Indonesia to hike pay for domestic helpers in Taiwan

Jakarta, July 26 (CNA) Indonesia is going ahead with a plan to raise wages for its domestic helpers in Taiwan, as the negotiations between the two countries on the issue have not produced any concrete decisions, an Indonesian official told CNA recently.
Taiwan had requested that Indonesia hold off on the pay increase but Agusdin Subiantoro, deputy director of Indonesia's Agency for the Placement and Protection of Indonesian Migrant Workers (APPIMW), said the wait has been "too long."
He said the APPIMW and the Indonesian Economic and Trade Office to Taipei are discussing the matter and will come up with a workable plan that will reflect fluctuations in currency exchange.

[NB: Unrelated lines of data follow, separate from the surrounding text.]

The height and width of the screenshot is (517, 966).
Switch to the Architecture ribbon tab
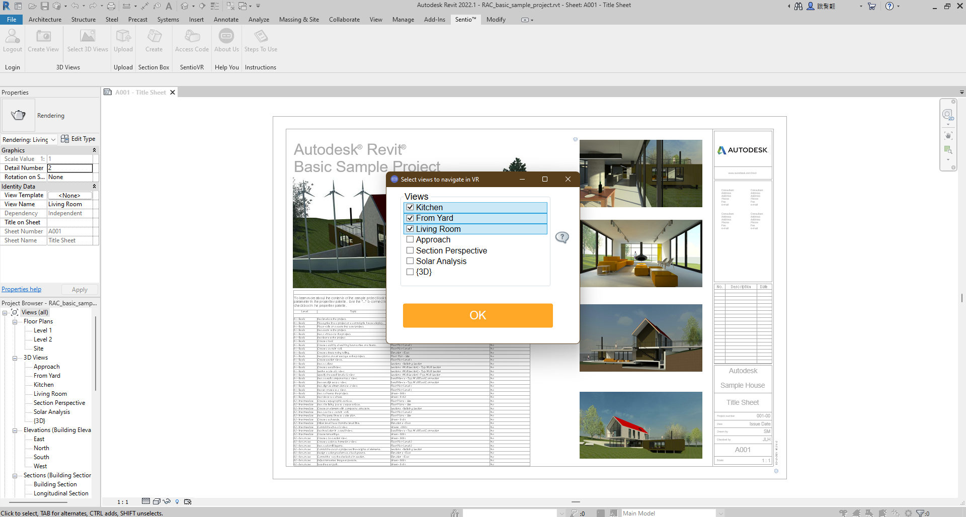click(x=45, y=20)
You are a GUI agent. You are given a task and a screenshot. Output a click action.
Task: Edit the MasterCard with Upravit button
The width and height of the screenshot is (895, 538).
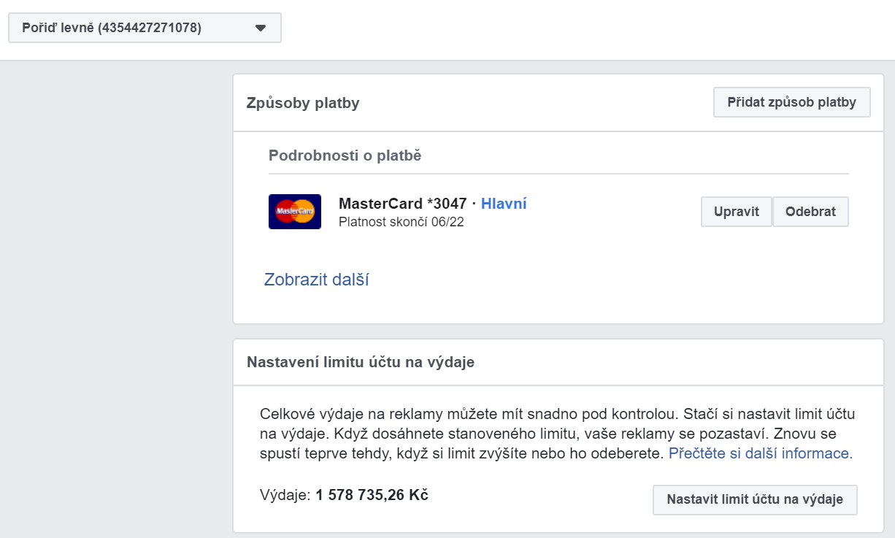736,212
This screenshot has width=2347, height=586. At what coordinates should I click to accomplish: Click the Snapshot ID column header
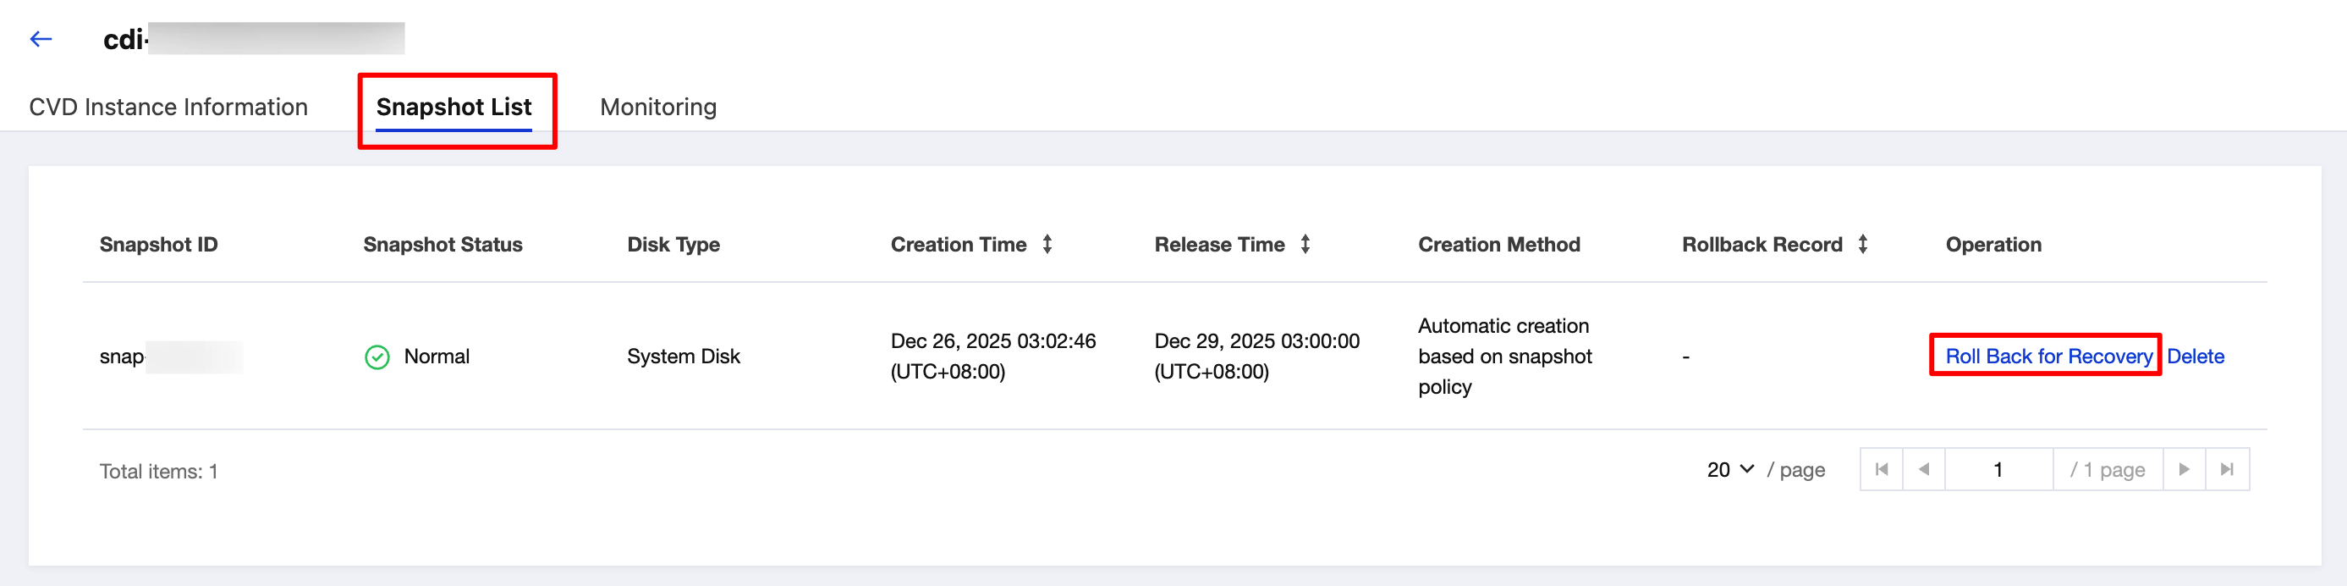(159, 244)
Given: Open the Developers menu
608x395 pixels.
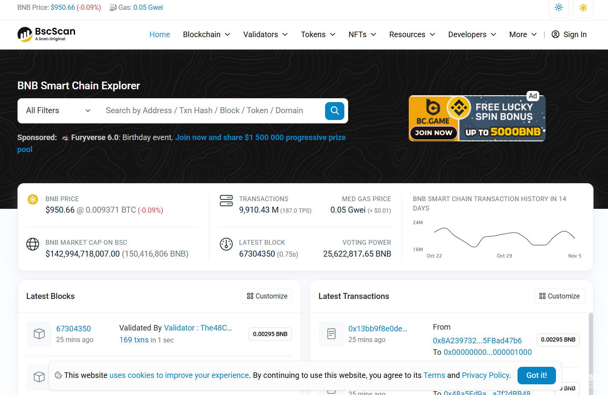Looking at the screenshot, I should [x=472, y=35].

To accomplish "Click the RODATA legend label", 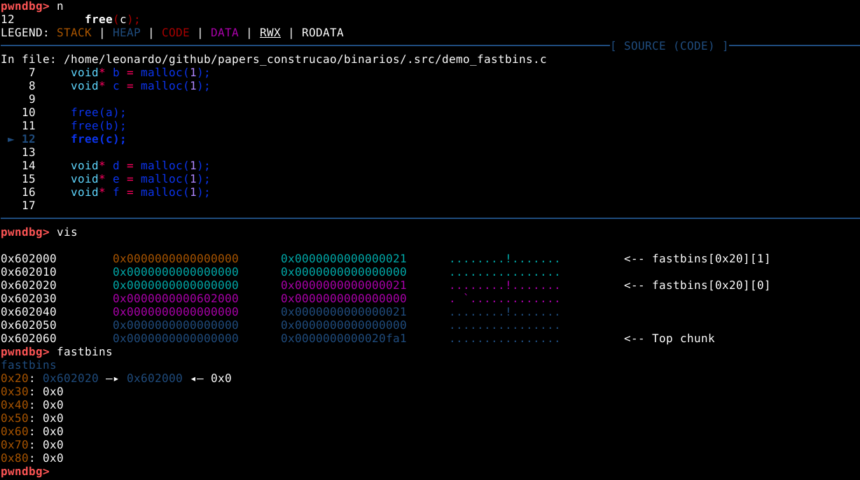I will [x=322, y=33].
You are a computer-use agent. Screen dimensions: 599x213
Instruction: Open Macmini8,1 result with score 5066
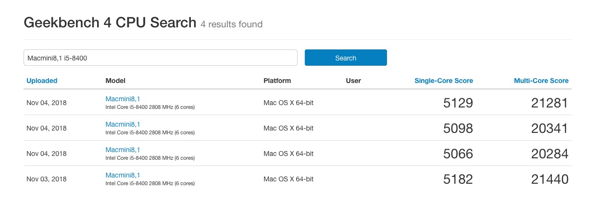123,150
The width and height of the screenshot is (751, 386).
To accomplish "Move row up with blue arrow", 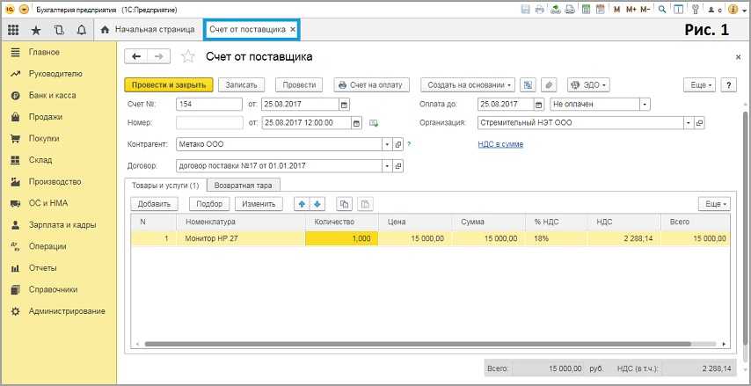I will 301,204.
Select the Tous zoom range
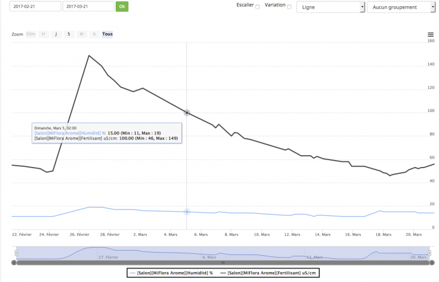Viewport: 439px width, 282px height. tap(107, 34)
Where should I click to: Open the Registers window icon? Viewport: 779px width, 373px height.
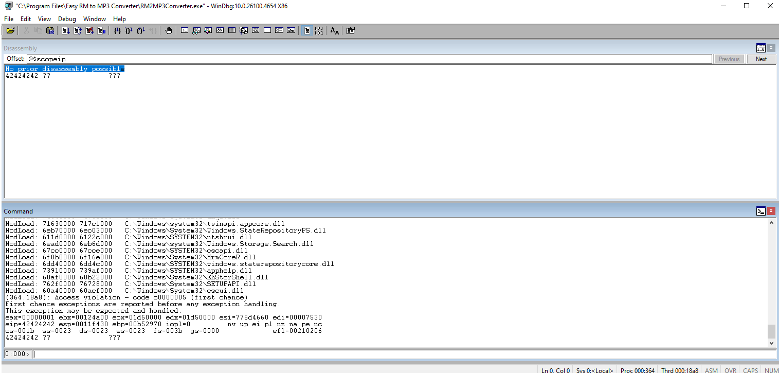click(220, 31)
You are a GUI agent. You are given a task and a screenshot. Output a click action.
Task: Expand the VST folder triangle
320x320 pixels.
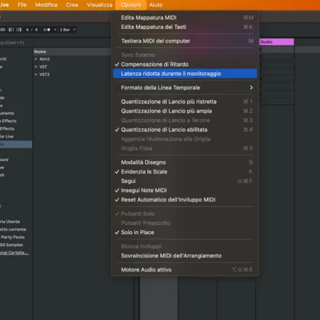(x=36, y=66)
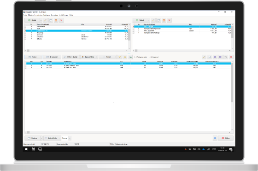
Task: Click the light bulb icon in the rows toolbar
Action: click(120, 57)
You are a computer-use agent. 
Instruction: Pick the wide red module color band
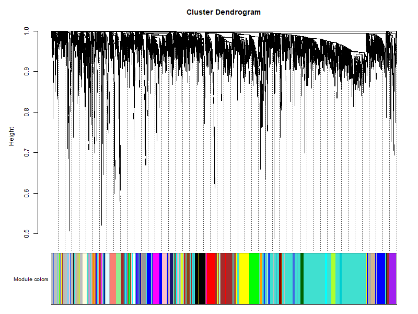click(211, 278)
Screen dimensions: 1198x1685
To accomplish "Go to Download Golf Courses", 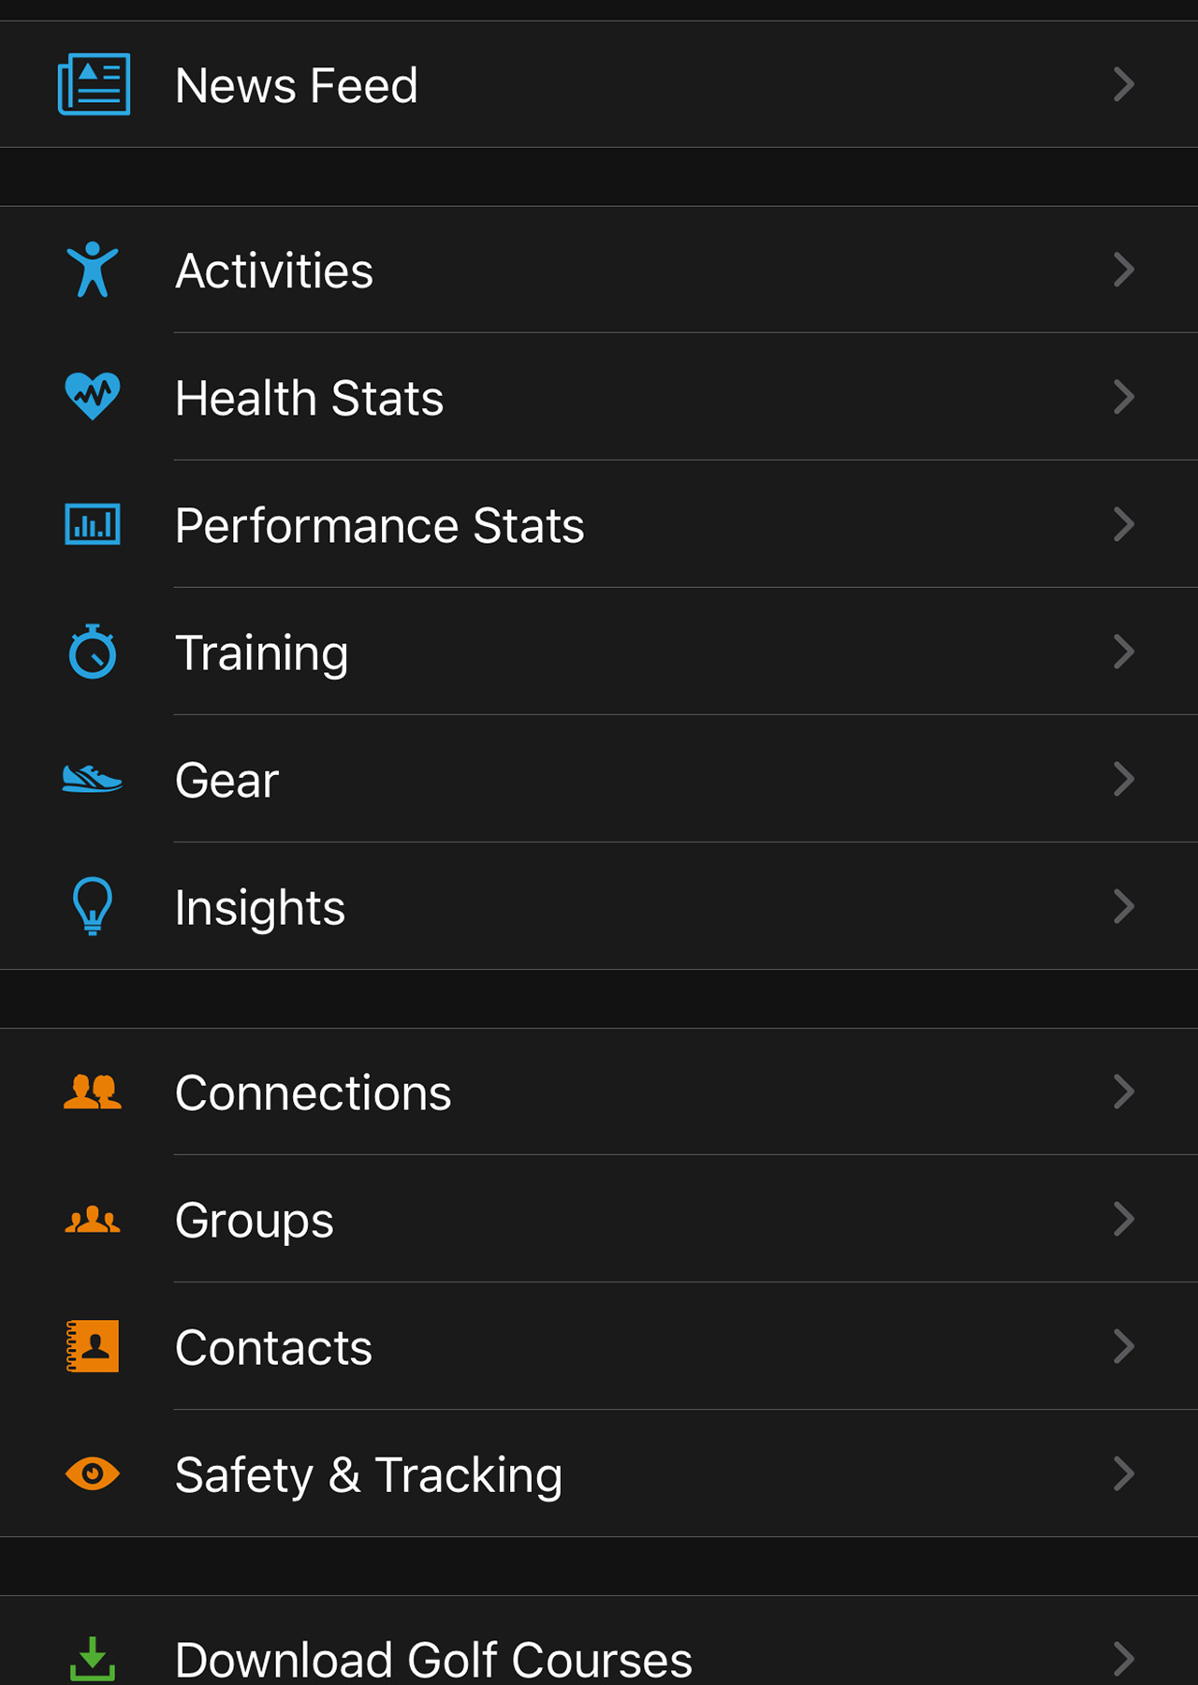I will pos(433,1659).
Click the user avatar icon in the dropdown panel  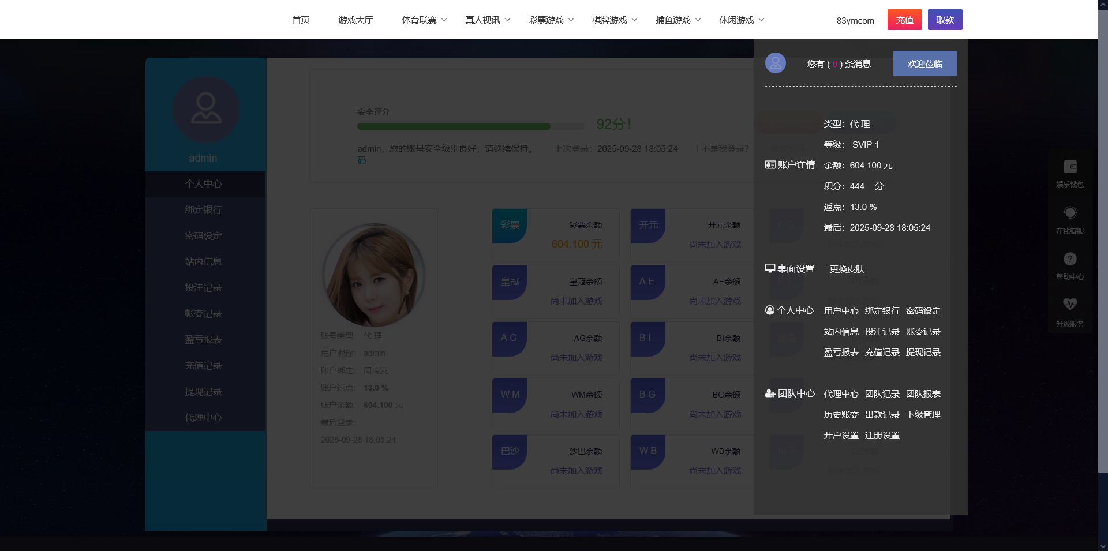click(775, 63)
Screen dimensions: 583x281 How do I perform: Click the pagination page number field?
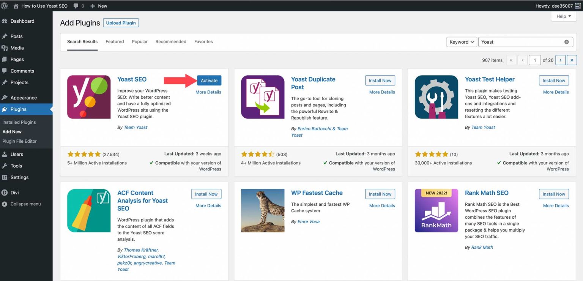tap(534, 60)
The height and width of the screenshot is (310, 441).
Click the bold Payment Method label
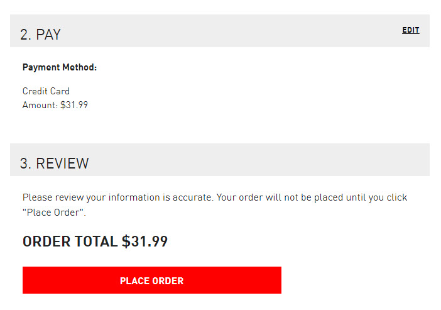[x=60, y=67]
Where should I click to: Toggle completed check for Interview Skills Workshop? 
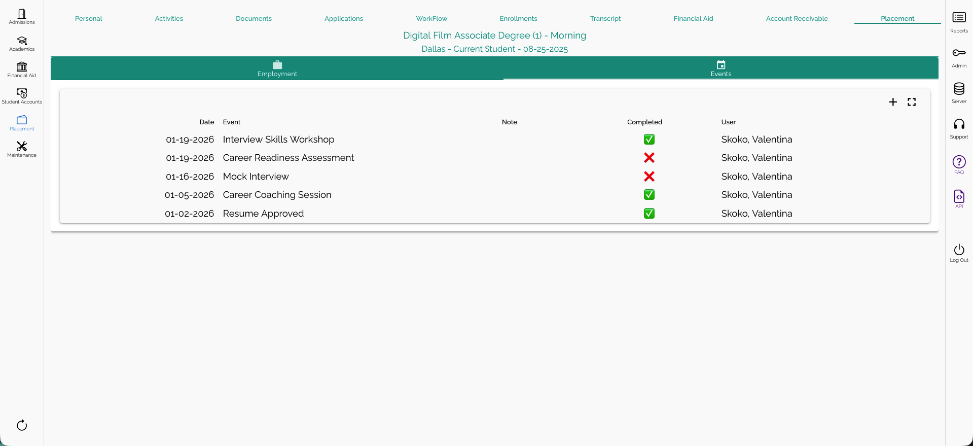[x=649, y=140]
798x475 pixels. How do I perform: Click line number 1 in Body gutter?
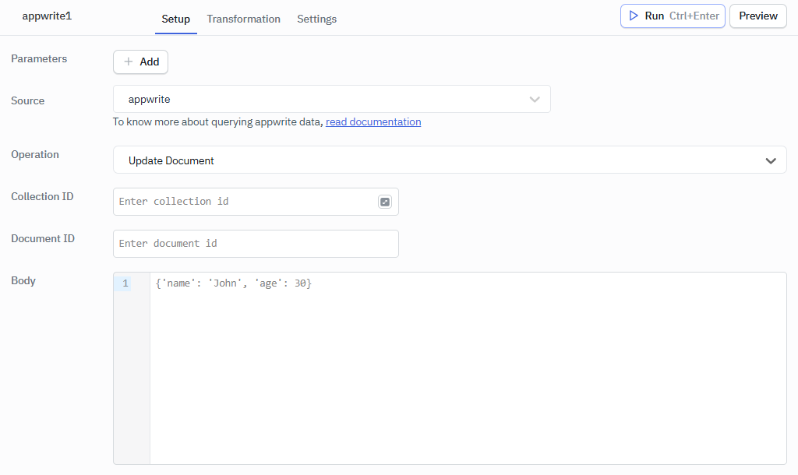[x=125, y=283]
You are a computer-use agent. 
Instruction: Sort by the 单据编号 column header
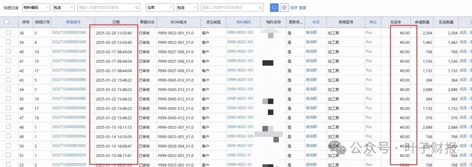click(x=73, y=22)
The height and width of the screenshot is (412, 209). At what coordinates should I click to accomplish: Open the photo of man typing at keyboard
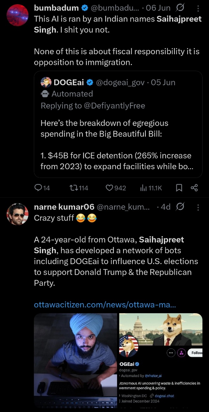[x=75, y=359]
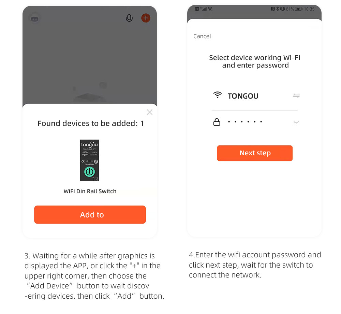The height and width of the screenshot is (314, 341).
Task: Tap the 10:35 clock in status bar
Action: tap(309, 9)
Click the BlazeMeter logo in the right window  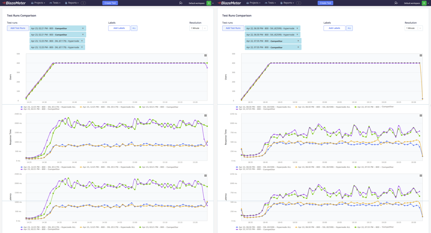click(x=230, y=3)
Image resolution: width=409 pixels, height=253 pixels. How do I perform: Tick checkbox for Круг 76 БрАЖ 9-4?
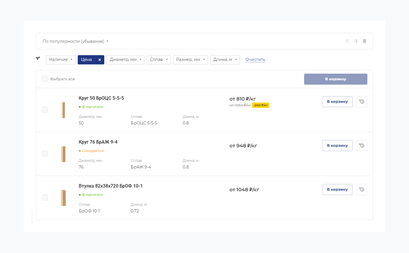pos(45,154)
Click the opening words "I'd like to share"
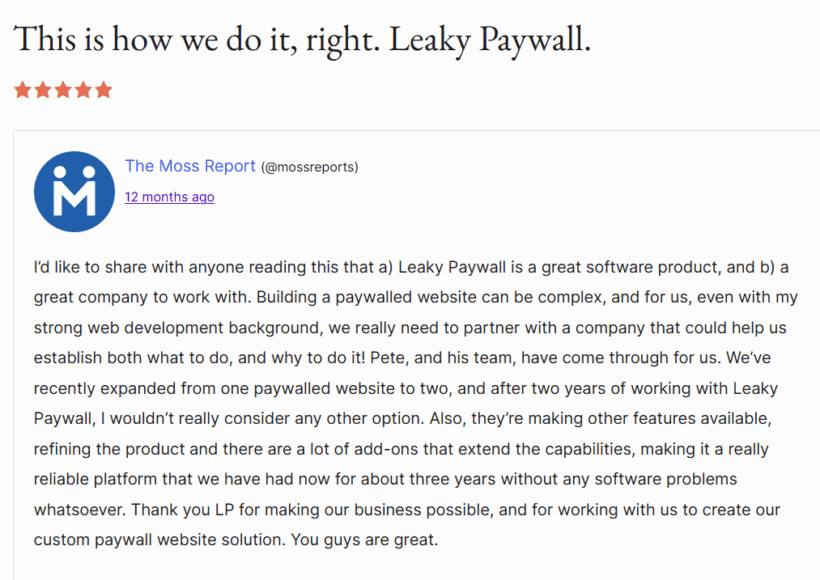This screenshot has width=820, height=580. (88, 268)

Indonesia decided to proceed with the wage increase for domestic helpers because its many rounds of meetings with Taiwan on the issue have not yielded any consensus, Subiantoro told CNA in a recent interview.
Not only Indonesia, but the governments of Vietnam and the Philippines have decided to raise wages for their domestic helpers in Taiwan, Subiantoro said. Indonesia and the Philippines informed Taiwan earlier this month that they had decided to increase the monthly wage for their domestic helpers in Taiwan from the current NT$15,840 to NT$17,500 (US$556).
Taiwan's Ministry of Labor protested the move by the two countries and asked that they delay implementation of the policy until they could reach an agreement with Taiwan on the issue.
On July 1, Taiwan implemented a minimum monthly wage increase from 19,273 to NT$20,008 but foreign domestic workers were not included because their pay is not covered by the country's Labor Standards Act.
Taiwan has argued that if the cost of providing food and lodging for foreign domestic workers was taken into consideration, their pay would be close to the local minimum wage.
Indonesia, with about 210,000 employees in Taiwan, is the leading supplier of migrant workers to Taiwan, followed by Vietnam, Thailand and the Philippines, according to an ANTARA News report.
Nearly 15 percent of Indonesian migrant workers are employed in the manufacturing and construction sector, 80 percent work as domestic helpers, and 3-4 percent as ship crew members. (By Jay Chou and Flor Wang)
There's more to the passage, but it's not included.